Quantitative Methods

University of Otago

Course Description

  • Course Name

    Quantitative Methods

  • Host University

    University of Otago

  • Location

    Dunedin, New Zealand

  • Area of Study


  • Language Level

    Taught In English

  • Prerequisites

    ((PSYC 201 and PSYC 202) or (PSYC 201 and PSYC 210 and PSYC 212) or (PSYC 202 and PSYC 211) or (PSYC 210 and PSYC 211 and PSYC 212)) and (STAT 110 or STAT 115)

  • Course Level Recommendations


    ISA offers course level recommendations in an effort to facilitate the determination of course levels by credential evaluators.We advice each institution to have their own credentials evaluator make the final decision regrading course levels.

    Hours & Credits

  • Credit Points

  • Recommended U.S. Semester Credits
    3 - 4
  • Recommended U.S. Quarter Units
    4 - 6
  • Overview

    Design and analysis of psychological experiments.

    In this course, students learn how to analyse research data using the general linear model. This model is the basis for most commonly used statistical techniques in psychological research, including analysis of variance (ANOVA), correlation and regression. Students will gain a conceptual understanding of what the model is, how it is used to analyse data and what it teaches us about how research studies should be designed in the first place.

    Course Structure
    -Analysis of experimental data: analysis of variance
    -Describing experimental designs
    -Analysis of between-subjects designs: one-way, two-way, three-way, etc
    -Analysis of within-subjects designs (repeated-measures): one-way, two-way, three-way, etc
    -Analysis of mixed designs

    [In-class test]
    -Correlation and simple regression
    -Fitting a predictive model
    -Hypothesis testing
    -Inferences about causality
    -Regression toward the mean
    -Multiple regression
    -Fitting a multiple-regression model
    -Testing the full model
    -Testing individual terms in the model: the extra sum of squares principle
    -Model selection procedures (all possible, forward, backward, stepwise)

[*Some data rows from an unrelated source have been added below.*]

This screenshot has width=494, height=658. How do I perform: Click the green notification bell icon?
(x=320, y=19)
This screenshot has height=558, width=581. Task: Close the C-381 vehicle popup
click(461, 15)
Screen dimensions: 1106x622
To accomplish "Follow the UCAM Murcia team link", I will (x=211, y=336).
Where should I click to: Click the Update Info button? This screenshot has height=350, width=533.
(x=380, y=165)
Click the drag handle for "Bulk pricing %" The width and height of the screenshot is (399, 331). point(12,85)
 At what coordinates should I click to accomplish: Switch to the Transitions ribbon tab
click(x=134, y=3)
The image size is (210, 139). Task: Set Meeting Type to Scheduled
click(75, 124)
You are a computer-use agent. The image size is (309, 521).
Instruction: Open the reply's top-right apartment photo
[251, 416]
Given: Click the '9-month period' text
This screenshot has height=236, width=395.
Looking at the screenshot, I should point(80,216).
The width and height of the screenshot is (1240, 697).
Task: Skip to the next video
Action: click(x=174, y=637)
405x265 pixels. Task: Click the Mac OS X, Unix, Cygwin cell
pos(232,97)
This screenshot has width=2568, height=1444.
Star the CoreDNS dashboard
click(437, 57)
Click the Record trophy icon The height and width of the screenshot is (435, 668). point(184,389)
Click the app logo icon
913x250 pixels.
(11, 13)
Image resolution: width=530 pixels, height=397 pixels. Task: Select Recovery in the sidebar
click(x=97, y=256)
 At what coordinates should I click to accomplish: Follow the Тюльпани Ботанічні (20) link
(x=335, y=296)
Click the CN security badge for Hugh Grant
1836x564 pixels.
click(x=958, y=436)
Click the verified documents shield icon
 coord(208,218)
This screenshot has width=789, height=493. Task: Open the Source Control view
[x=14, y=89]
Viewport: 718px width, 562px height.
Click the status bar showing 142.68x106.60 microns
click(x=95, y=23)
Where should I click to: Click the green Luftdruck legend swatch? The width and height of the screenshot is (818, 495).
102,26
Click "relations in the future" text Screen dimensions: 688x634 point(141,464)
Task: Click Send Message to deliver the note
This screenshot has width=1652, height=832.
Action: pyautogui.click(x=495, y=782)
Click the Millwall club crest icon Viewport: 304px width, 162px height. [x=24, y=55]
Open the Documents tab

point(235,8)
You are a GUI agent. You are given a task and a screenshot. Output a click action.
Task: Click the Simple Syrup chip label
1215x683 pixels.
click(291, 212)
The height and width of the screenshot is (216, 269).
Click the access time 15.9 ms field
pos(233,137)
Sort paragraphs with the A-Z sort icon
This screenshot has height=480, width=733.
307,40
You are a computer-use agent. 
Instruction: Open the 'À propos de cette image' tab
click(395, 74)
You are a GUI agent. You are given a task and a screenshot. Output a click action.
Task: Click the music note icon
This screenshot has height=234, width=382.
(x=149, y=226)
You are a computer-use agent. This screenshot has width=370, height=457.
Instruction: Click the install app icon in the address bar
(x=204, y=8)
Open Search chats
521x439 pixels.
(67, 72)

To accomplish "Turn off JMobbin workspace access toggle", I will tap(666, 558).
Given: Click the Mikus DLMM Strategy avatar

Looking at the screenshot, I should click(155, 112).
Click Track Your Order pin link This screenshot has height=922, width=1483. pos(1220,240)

    -Dummy variable regression and analysis of covariance
    -Effects coding
    -Using dummy variables to perform ANOVA
    -Relationship of dummy variable regression to ANOVA
    -Dummy variable regression for ANOVA with unequal cell sizes
    -The mechanics of ANCOVA
    -ANCOVA for error reduction
    -ANCOVA for statistical control

    Required Calculator: Students require calculators for this paper. For the test and examination, students may use any calculator without communication capabilities.

    Weekly homework exercises 20%
    Computer competency exam 5%
    Test 25%
    Final examination 50%

    Learning Outcomes
    Demonstrate ability to understand, apply and interpret advanced statistical techniques used in scientific research in psychology

    Required Reading: Miller, J., & Haden, P. (2013). Statistical analysis with the general linear model

Course Disclaimer

Courses and course hours of instruction are subject to change.

Eligibility for courses may be subject to a placement exam and/or pre-requisites.

Some courses may require additional fees.

Credits earned vary according to the policies of the students' home institutions. According to ISA policy and possible visa requirements, students must maintain full-time enrollment status, as determined by their home institutions, for the duration of the program.

Please reference fall and spring course lists as not all courses are taught during both semesters.

Availability of courses is based on enrollment numbers. All students should seek pre-approval for alternate courses in the event of last minute class cancellations

Please note that some courses with locals have recommended prerequisite courses. It is the student's responsibility to consult any recommended prerequisites prior to enrolling in their course.